GIVEN TASK = Copy every row below word for word, omitting the pictures.

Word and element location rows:
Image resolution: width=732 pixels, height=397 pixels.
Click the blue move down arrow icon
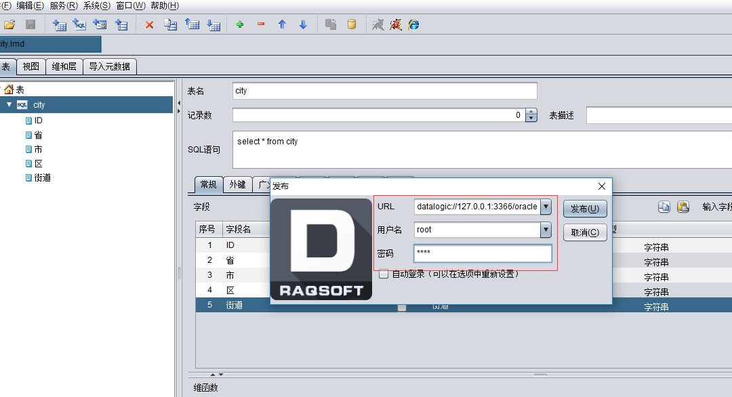(x=303, y=25)
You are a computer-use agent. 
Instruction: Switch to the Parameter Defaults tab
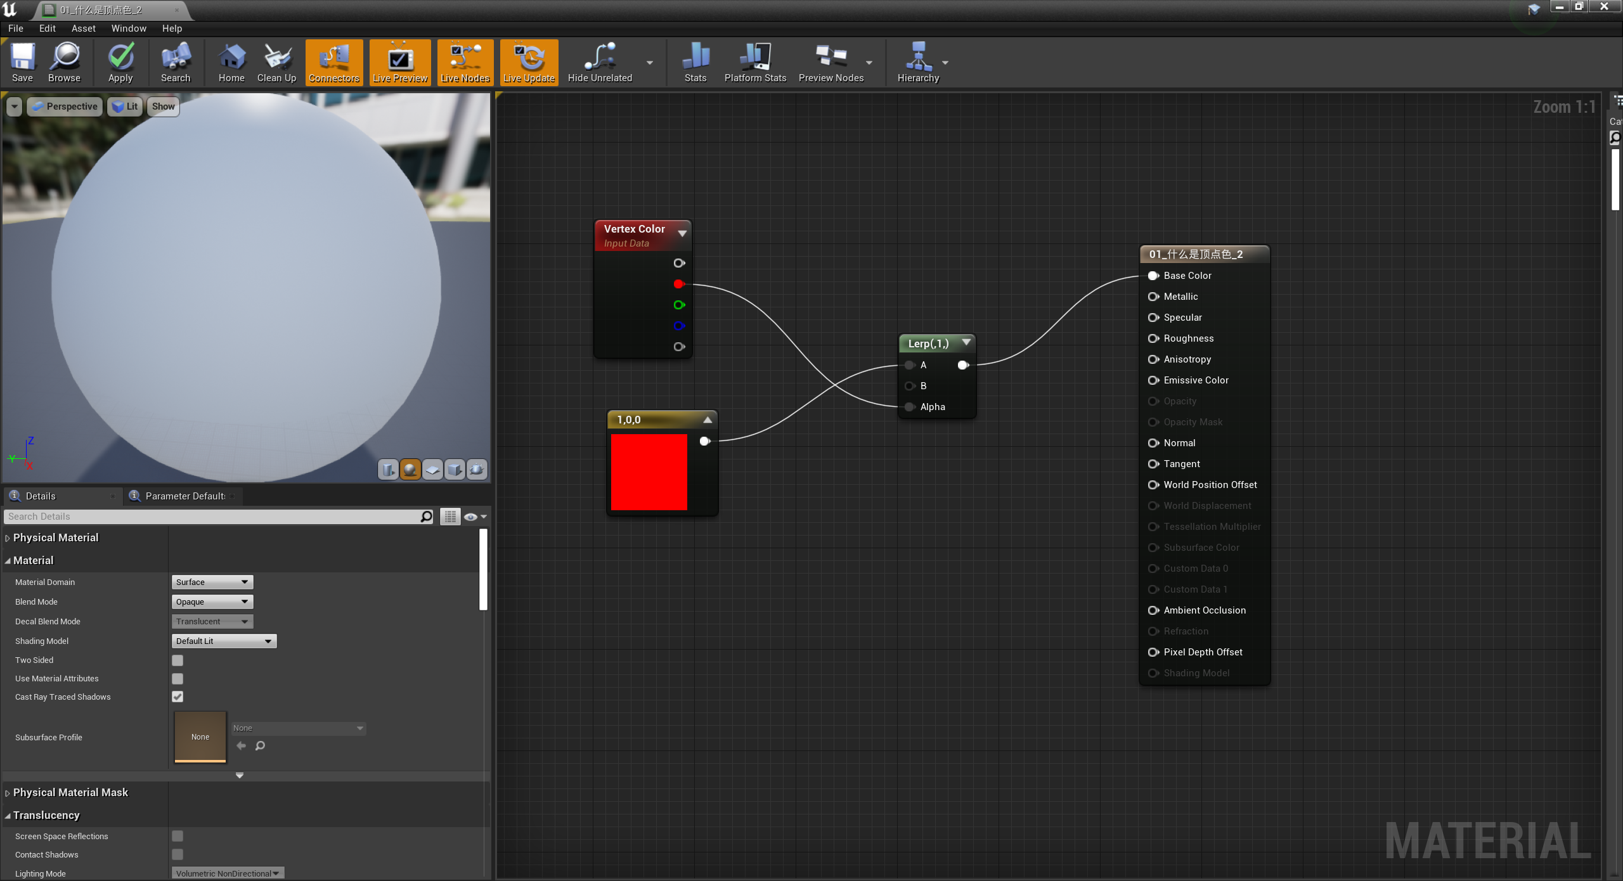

EXPECTED OUTPUT =
Image resolution: width=732 pixels, height=397 pixels.
Click the blue move down arrow icon
(x=303, y=25)
You are a computer-use agent. 
Instruction: Switch to the Parameter Defaults tab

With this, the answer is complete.